** Opening Material to process block **
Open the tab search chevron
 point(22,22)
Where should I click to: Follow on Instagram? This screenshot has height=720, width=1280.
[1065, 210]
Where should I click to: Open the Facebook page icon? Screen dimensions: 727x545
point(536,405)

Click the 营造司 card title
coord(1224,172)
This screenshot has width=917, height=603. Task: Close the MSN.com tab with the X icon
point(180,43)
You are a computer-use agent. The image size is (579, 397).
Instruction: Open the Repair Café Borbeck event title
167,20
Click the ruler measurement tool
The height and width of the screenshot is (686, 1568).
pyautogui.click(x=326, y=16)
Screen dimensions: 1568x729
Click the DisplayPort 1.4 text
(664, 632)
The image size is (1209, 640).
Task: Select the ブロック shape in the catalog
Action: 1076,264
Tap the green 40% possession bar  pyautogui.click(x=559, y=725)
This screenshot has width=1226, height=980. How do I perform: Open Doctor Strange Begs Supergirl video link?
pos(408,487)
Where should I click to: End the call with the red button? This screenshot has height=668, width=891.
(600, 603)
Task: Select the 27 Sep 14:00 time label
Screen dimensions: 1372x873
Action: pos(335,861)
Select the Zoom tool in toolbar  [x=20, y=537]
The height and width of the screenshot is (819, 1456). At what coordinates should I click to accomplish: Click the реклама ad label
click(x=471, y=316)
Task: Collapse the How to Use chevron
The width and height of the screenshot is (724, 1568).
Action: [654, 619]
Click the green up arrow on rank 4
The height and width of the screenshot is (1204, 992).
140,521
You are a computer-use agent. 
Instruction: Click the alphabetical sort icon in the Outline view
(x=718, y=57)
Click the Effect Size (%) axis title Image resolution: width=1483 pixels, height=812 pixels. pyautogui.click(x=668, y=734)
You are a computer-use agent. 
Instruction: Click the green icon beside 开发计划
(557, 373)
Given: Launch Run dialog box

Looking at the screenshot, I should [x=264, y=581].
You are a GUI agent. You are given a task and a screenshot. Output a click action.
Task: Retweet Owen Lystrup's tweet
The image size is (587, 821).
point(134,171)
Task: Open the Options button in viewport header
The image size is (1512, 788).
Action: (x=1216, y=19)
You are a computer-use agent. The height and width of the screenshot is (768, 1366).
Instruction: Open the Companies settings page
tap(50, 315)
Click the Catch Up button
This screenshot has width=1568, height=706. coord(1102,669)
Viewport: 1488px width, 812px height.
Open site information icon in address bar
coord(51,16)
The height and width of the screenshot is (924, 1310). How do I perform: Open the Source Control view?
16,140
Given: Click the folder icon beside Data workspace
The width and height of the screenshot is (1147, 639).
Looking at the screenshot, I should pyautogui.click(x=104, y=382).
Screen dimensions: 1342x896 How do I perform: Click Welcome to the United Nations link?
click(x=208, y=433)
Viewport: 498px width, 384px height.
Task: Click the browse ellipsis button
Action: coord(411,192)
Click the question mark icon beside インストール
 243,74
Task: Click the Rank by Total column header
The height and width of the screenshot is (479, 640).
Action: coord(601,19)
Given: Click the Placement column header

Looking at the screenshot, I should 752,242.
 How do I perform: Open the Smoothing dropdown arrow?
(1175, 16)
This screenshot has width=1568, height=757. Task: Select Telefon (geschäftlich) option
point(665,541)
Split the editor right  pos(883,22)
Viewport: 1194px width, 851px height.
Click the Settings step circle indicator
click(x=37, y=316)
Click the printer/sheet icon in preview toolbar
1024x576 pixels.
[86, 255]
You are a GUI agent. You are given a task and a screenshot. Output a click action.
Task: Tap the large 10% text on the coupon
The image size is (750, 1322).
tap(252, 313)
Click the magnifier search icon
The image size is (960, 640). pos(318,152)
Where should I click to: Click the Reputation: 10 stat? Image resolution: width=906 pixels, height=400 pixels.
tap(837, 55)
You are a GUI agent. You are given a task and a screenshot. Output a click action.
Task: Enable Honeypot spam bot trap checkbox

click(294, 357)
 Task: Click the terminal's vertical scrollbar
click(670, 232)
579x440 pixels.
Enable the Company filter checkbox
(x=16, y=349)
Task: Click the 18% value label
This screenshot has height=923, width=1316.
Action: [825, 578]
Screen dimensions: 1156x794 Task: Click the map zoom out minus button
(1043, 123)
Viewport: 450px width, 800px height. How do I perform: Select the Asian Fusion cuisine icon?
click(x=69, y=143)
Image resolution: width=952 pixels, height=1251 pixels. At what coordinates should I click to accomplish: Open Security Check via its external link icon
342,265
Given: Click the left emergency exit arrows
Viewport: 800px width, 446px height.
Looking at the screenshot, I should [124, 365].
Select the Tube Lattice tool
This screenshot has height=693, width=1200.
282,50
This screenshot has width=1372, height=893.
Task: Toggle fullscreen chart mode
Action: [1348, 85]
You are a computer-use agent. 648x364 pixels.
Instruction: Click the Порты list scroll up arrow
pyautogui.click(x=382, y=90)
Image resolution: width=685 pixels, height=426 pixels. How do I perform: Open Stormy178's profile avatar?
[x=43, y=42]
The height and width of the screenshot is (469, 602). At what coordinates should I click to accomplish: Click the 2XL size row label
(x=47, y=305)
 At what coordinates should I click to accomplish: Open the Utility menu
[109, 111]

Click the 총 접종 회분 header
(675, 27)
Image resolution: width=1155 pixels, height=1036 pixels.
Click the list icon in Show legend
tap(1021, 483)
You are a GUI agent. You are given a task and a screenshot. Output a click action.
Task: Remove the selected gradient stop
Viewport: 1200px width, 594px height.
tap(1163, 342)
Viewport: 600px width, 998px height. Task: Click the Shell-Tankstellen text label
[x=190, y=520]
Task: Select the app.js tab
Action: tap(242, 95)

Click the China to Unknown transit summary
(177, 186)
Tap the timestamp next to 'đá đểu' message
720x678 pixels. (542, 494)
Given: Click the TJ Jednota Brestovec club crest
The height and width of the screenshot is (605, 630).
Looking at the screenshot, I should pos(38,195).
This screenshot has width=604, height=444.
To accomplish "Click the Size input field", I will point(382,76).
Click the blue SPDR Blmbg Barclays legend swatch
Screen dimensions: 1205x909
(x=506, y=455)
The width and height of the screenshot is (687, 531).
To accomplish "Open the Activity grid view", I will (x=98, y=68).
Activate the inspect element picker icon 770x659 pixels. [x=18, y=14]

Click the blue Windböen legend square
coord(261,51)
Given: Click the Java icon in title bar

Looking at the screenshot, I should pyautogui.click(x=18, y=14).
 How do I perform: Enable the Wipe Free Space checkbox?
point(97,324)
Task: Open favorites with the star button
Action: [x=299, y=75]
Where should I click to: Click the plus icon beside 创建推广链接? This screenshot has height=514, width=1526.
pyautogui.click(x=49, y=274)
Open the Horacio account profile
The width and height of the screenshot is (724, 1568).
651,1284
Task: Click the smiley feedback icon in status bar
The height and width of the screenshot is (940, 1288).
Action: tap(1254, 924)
** Closing Material to process block **
**To do:**
All of the records go in your answer, copied exactly.

**Result for this exercise:**
Open the tab search chevron
 point(22,22)
Where should I click to: Follow on Instagram? This screenshot has height=720, width=1280.
[1065, 210]
Where should I click to: Open the Facebook page icon? Screen dimensions: 727x545
point(536,405)

Click the 营造司 card title
coord(1224,172)
This screenshot has width=917, height=603. Task: Close the MSN.com tab with the X icon
point(180,43)
You are a computer-use agent. The image size is (579, 397).
Instruction: Open the Repair Café Borbeck event title
167,20
Click the ruler measurement tool
The height and width of the screenshot is (686, 1568).
pyautogui.click(x=326, y=16)
Screen dimensions: 1568x729
Click the DisplayPort 1.4 text
(664, 632)
The image size is (1209, 640).
Task: Select the ブロック shape in the catalog
Action: 1076,264
Tap the green 40% possession bar  pyautogui.click(x=559, y=725)
This screenshot has width=1226, height=980. How do I perform: Open Doctor Strange Begs Supergirl video link?
pos(408,487)
Where should I click to: End the call with the red button? This screenshot has height=668, width=891.
(600, 603)
Task: Select the 27 Sep 14:00 time label
Screen dimensions: 1372x873
Action: pos(335,861)
Select the Zoom tool in toolbar  [x=20, y=537]
The height and width of the screenshot is (819, 1456). At what coordinates should I click to accomplish: Click the реклама ad label
click(x=471, y=316)
Task: Collapse the How to Use chevron
The width and height of the screenshot is (724, 1568).
Action: [654, 619]
Click the green up arrow on rank 4
The height and width of the screenshot is (1204, 992).
140,521
You are a computer-use agent. 
Instruction: Click the alphabetical sort icon in the Outline view
(x=718, y=57)
Click the Effect Size (%) axis title Image resolution: width=1483 pixels, height=812 pixels. pyautogui.click(x=668, y=734)
You are a computer-use agent. 
Instruction: Click the green icon beside 开发计划
(557, 373)
Given: Launch Run dialog box

Looking at the screenshot, I should [x=264, y=581].
You are a GUI agent. You are given a task and a screenshot. Output a click action.
Task: Retweet Owen Lystrup's tweet
The image size is (587, 821).
point(134,171)
Task: Open the Options button in viewport header
The image size is (1512, 788).
Action: (x=1216, y=19)
You are a computer-use agent. The height and width of the screenshot is (768, 1366).
Instruction: Open the Companies settings page
tap(50, 315)
Click the Catch Up button
This screenshot has width=1568, height=706. coord(1102,669)
Viewport: 1488px width, 812px height.
Open site information icon in address bar
coord(51,16)
The height and width of the screenshot is (924, 1310). How do I perform: Open the Source Control view?
16,140
Given: Click the folder icon beside Data workspace
The width and height of the screenshot is (1147, 639).
Looking at the screenshot, I should pyautogui.click(x=104, y=382).
Screen dimensions: 1342x896 How do I perform: Click Welcome to the United Nations link?
click(x=208, y=433)
Viewport: 498px width, 384px height.
Task: Click the browse ellipsis button
Action: coord(411,192)
Click the question mark icon beside インストール
 243,74
Task: Click the Rank by Total column header
The height and width of the screenshot is (479, 640).
Action: coord(601,19)
Given: Click the Placement column header

Looking at the screenshot, I should 752,242.
 How do I perform: Open the Smoothing dropdown arrow?
(1175, 16)
This screenshot has width=1568, height=757. Task: Select Telefon (geschäftlich) option
point(665,541)
Split the editor right  pos(883,22)
Viewport: 1194px width, 851px height.
Click the Settings step circle indicator
click(x=37, y=316)
Click the printer/sheet icon in preview toolbar
1024x576 pixels.
[86, 255]
You are a GUI agent. You are given a task and a screenshot. Output a click action.
Task: Tap the large 10% text on the coupon
The image size is (750, 1322).
tap(252, 313)
Click the magnifier search icon
The image size is (960, 640). pos(318,152)
Where should I click to: Click the Reputation: 10 stat? Image resolution: width=906 pixels, height=400 pixels.
tap(837, 55)
You are a GUI agent. You are given a task and a screenshot. Output a click action.
Task: Enable Honeypot spam bot trap checkbox

click(294, 357)
 Task: Click the terminal's vertical scrollbar
click(670, 232)
579x440 pixels.
Enable the Company filter checkbox
(x=16, y=349)
Task: Click the 18% value label
This screenshot has height=923, width=1316.
Action: [825, 578]
Screen dimensions: 1156x794 Task: Click the map zoom out minus button
(1043, 123)
Viewport: 450px width, 800px height. How do I perform: Select the Asian Fusion cuisine icon?
click(x=69, y=143)
Image resolution: width=952 pixels, height=1251 pixels. At what coordinates should I click to accomplish: Open Security Check via its external link icon
342,265
Given: Click the left emergency exit arrows
Viewport: 800px width, 446px height.
Looking at the screenshot, I should [124, 365].
Select the Tube Lattice tool
This screenshot has height=693, width=1200.
282,50
This screenshot has width=1372, height=893.
Task: Toggle fullscreen chart mode
Action: [1348, 85]
You are a computer-use agent. 648x364 pixels.
Instruction: Click the Порты list scroll up arrow
pyautogui.click(x=382, y=90)
Image resolution: width=685 pixels, height=426 pixels. How do I perform: Open Stormy178's profile avatar?
[x=43, y=42]
The height and width of the screenshot is (469, 602). At what coordinates should I click to accomplish: Click the 2XL size row label
(x=47, y=305)
 At what coordinates should I click to accomplish: Open the Utility menu
[109, 111]

Click the 총 접종 회분 header
(675, 27)
Image resolution: width=1155 pixels, height=1036 pixels.
Click the list icon in Show legend
tap(1021, 483)
You are a GUI agent. You are given a task and a screenshot. Output a click action.
Task: Remove the selected gradient stop
Viewport: 1200px width, 594px height.
tap(1163, 342)
Viewport: 600px width, 998px height. Task: Click the Shell-Tankstellen text label
[x=190, y=520]
Task: Select the app.js tab
Action: tap(242, 95)

Click the China to Unknown transit summary
(177, 186)
Tap the timestamp next to 'đá đểu' message
720x678 pixels. (542, 494)
Given: Click the TJ Jednota Brestovec club crest
The height and width of the screenshot is (605, 630).
Looking at the screenshot, I should pos(38,195).
This screenshot has width=604, height=444.
To accomplish "Click the Size input field", I will point(382,76).
Click the blue SPDR Blmbg Barclays legend swatch
Screen dimensions: 1205x909
(x=506, y=455)
The width and height of the screenshot is (687, 531).
To accomplish "Open the Activity grid view", I will (x=98, y=68).
Activate the inspect element picker icon 770x659 pixels. [x=18, y=14]

Click the blue Windböen legend square
coord(261,51)
Given: Click the Java icon in title bar

Looking at the screenshot, I should pyautogui.click(x=18, y=14).
 How do I perform: Enable the Wipe Free Space checkbox?
point(97,324)
Task: Open favorites with the star button
Action: [x=299, y=75]
Where should I click to: Click the plus icon beside 创建推广链接? This screenshot has height=514, width=1526.
pyautogui.click(x=49, y=274)
Open the Horacio account profile
The width and height of the screenshot is (724, 1568).
651,1284
Task: Click the smiley feedback icon in status bar
The height and width of the screenshot is (940, 1288).
Action: tap(1254, 924)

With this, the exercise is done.